Tendo sido durante anos um admirador do trabalho de Dawkins como cientista e divulgador da ciência, McGrath mostra-se perplexo de constatar o quanto seu colega afastou-se da razão que alega defender, com o objetivo de propagandear suas idéias ateístas. Não o critica por ser ateu - pois esse é um direito que assiste tanto a Dawkins quanto a qualquer pessoa, assim como o direito de ter fé, se tal for a sua opção -, mas pela atitude inflexível, intolerante e, surpreendentemente, cheia de dogmas que ele demonstra em seu livro.

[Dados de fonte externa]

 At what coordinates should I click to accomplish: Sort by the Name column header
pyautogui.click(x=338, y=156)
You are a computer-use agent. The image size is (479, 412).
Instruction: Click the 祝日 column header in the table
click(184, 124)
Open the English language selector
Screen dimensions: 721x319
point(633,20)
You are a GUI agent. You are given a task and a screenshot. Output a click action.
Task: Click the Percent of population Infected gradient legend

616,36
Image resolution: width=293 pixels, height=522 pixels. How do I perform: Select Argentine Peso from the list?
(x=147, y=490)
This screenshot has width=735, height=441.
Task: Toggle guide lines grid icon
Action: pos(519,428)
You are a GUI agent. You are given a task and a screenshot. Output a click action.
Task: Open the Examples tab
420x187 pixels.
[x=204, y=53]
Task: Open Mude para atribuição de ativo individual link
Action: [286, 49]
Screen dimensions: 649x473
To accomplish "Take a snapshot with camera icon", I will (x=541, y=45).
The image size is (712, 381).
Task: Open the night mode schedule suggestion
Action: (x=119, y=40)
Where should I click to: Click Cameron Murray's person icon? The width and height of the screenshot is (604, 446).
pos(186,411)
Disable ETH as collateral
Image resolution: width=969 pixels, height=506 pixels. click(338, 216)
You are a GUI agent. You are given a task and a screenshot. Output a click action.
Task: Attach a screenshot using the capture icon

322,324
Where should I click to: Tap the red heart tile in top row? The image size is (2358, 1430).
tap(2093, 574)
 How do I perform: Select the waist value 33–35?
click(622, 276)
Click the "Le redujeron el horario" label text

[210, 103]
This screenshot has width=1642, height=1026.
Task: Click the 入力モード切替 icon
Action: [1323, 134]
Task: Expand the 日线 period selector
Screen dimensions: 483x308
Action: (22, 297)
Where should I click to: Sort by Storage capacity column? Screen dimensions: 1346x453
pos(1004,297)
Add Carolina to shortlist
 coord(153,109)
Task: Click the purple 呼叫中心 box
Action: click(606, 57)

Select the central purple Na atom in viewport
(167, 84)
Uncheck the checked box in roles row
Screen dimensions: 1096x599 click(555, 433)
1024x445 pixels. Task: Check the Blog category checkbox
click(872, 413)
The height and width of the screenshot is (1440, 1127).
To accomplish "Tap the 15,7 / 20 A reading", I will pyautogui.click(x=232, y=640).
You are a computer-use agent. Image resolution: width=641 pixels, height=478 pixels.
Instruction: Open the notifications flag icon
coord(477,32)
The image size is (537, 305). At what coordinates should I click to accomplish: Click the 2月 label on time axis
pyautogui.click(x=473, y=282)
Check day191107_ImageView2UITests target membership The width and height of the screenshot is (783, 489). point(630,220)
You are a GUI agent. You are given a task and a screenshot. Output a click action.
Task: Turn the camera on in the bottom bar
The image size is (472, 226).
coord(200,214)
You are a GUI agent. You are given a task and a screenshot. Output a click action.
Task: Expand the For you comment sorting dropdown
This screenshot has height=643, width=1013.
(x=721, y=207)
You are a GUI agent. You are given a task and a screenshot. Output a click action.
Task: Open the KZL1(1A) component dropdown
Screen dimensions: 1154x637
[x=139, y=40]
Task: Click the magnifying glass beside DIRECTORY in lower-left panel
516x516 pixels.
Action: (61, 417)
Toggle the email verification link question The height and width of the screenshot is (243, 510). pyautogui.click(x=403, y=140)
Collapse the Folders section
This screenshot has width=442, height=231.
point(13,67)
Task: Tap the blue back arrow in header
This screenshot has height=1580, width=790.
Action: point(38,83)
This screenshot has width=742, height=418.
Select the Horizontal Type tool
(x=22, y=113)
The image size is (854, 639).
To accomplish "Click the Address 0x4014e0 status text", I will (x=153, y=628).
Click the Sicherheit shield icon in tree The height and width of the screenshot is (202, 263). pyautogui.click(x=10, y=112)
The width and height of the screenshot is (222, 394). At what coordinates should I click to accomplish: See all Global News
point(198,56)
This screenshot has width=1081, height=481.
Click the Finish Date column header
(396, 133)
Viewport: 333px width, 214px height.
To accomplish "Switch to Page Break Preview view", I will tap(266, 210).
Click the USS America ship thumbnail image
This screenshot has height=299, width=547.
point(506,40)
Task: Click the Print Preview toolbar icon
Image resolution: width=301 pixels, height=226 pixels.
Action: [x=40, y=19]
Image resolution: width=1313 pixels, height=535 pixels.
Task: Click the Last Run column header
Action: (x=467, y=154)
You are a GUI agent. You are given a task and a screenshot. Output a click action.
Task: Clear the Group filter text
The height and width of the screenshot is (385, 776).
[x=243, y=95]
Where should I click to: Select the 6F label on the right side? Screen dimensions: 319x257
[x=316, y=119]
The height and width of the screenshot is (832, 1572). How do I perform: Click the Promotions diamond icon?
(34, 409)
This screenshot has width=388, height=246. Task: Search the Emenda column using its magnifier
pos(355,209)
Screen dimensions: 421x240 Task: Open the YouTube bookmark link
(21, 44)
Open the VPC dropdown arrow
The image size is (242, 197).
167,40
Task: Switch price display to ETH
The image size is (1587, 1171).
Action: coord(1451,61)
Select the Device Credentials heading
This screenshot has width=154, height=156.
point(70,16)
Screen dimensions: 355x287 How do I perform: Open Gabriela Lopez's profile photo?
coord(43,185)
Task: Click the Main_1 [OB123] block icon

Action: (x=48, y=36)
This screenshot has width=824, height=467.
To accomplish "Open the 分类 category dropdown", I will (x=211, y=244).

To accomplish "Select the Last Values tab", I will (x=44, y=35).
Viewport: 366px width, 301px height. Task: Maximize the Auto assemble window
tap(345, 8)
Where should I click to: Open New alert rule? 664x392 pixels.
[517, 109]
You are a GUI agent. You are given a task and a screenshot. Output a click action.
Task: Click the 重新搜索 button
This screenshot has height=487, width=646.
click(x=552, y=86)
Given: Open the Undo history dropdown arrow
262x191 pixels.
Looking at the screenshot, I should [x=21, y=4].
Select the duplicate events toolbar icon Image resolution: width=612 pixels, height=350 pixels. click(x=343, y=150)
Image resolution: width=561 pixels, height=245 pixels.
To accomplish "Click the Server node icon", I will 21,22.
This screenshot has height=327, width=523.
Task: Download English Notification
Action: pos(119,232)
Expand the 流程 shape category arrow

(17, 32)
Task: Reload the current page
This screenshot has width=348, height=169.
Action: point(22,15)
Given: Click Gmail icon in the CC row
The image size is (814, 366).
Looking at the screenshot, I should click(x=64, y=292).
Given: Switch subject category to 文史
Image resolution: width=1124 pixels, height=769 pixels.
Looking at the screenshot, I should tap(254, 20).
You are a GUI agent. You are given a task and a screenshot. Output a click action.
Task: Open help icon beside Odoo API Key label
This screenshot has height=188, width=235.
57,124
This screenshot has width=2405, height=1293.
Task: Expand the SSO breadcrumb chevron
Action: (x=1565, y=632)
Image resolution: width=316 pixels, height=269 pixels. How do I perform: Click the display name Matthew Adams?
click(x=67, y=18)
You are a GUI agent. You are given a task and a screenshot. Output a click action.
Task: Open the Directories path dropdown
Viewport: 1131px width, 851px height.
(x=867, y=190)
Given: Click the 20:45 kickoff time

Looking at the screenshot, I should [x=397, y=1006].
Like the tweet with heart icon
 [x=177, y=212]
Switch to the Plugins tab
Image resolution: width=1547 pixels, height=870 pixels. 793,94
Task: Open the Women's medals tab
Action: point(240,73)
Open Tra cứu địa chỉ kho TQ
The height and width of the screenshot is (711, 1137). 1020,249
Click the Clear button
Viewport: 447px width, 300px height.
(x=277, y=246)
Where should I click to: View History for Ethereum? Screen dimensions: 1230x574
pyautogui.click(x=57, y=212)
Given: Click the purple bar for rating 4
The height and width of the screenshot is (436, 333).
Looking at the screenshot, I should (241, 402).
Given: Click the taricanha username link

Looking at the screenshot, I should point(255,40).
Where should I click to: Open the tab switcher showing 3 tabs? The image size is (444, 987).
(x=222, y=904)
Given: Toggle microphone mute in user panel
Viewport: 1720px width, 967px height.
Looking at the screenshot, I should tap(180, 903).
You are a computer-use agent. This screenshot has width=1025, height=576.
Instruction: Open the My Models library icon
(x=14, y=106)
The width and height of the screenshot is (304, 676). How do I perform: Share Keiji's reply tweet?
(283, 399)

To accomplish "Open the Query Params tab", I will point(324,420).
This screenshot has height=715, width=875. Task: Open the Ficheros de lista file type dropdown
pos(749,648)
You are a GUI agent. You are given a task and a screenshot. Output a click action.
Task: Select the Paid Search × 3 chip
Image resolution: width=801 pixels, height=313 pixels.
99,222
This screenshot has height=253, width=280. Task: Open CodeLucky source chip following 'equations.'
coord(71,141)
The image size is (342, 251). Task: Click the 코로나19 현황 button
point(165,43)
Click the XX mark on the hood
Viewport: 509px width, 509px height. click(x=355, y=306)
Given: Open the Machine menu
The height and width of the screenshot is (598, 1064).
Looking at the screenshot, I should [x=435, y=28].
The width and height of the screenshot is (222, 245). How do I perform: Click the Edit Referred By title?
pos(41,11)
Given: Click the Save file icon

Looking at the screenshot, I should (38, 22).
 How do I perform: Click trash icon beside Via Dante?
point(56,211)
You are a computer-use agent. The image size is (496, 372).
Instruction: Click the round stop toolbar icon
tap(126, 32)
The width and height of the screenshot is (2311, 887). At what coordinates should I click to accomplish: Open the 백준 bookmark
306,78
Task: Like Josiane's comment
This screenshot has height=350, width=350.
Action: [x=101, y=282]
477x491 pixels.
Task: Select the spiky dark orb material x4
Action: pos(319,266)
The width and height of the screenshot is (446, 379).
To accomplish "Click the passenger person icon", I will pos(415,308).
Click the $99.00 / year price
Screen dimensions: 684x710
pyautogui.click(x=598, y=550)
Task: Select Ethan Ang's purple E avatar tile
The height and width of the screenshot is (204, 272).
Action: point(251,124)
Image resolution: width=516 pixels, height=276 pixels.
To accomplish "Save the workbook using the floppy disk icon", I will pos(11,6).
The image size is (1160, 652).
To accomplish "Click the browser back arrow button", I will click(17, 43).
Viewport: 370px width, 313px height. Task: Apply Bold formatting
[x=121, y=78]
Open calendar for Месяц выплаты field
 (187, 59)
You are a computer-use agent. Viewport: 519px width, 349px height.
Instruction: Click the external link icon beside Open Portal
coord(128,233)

Tive o primeiro contato com a obra de Dawkins quando tinha uns 18 anos de idade e encontrei por acaso seu livro O Relojoeiro Cego na livraria da universidade. Na época, eu vivia contando os tostões (não raro, saía de casa só com o dinheiro certo para o ônibus), de modo que não tinha a menor condição de comprá-lo, mas voltei diversas vezes só para ler mais um trecho, sentindo-me cativado pela defesa vigorosa e apaixonada que Dawkins fazia do darwinismo, e que me parecia ser uma prova cabal de que uma atitude científica podia, sim, ser conciliada com a intensidade emocional e, por conseguinte, com uma certa forma de idealismo. Para qualquer pessoa que, sem a obrigação acadêmica ou profissional de fazê-lo, movida apenas pela curiosidade e pelo amor ao conhecimento, haja se dado ao trabalho de estudar de fato a teoria da evolução e de se inteirar do que ela realmente diz, há pouca coisa mais exasperante que ouvi-la ser atacada por pessoas que, nos próprios "argumentos" (?) que usam, entregam o fato de que nunca chegaram sequer a entendê-la - nem querem, pois, caso a entendessem, correriam o risco de começar a achar que ela faz sentido.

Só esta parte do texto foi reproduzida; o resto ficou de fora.